**Problem statement**
No pictures, please. Copy exactly the lines from the one with "Click the plus icon at top of left chart" through the final line below.

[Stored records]

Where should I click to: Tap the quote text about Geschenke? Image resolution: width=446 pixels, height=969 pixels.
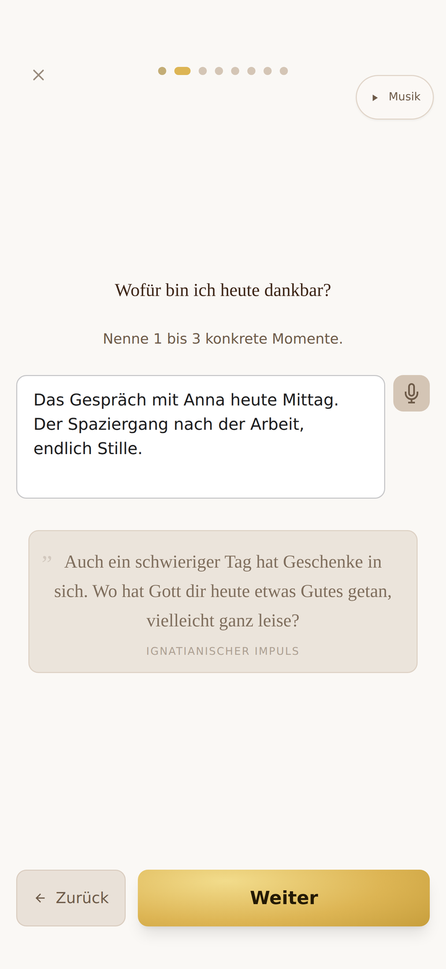pos(223,591)
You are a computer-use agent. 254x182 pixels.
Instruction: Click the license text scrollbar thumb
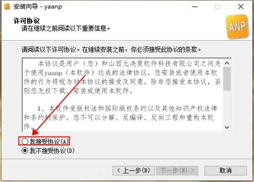coord(227,79)
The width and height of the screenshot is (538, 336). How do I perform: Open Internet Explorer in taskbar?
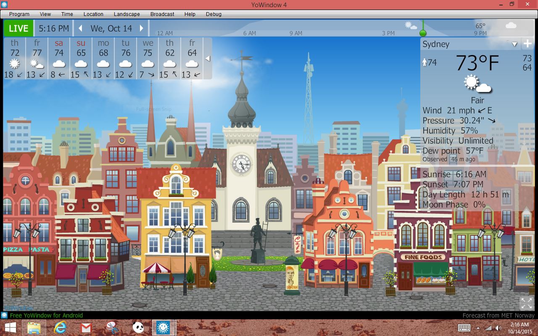click(60, 328)
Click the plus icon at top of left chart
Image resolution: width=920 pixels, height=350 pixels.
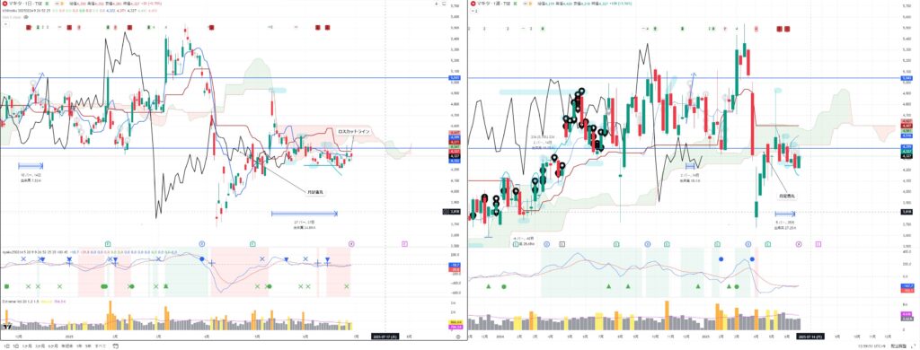tap(437, 4)
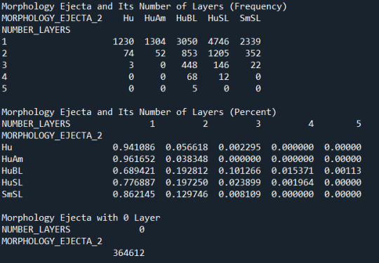This screenshot has width=379, height=263.
Task: Click the percent value 0.941086
Action: point(133,147)
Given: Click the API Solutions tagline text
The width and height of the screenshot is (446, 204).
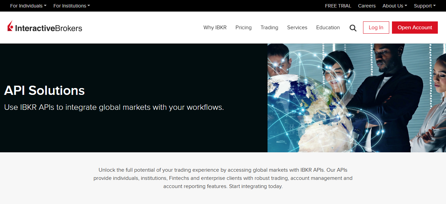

**Solved problem**
Click the plus icon at top of left chart
Image resolution: width=920 pixels, height=350 pixels.
tap(437, 4)
This screenshot has width=379, height=263.
Task: Click the percent value 0.941086
Action: point(133,147)
Given: Click the API Solutions tagline text
The width and height of the screenshot is (446, 204).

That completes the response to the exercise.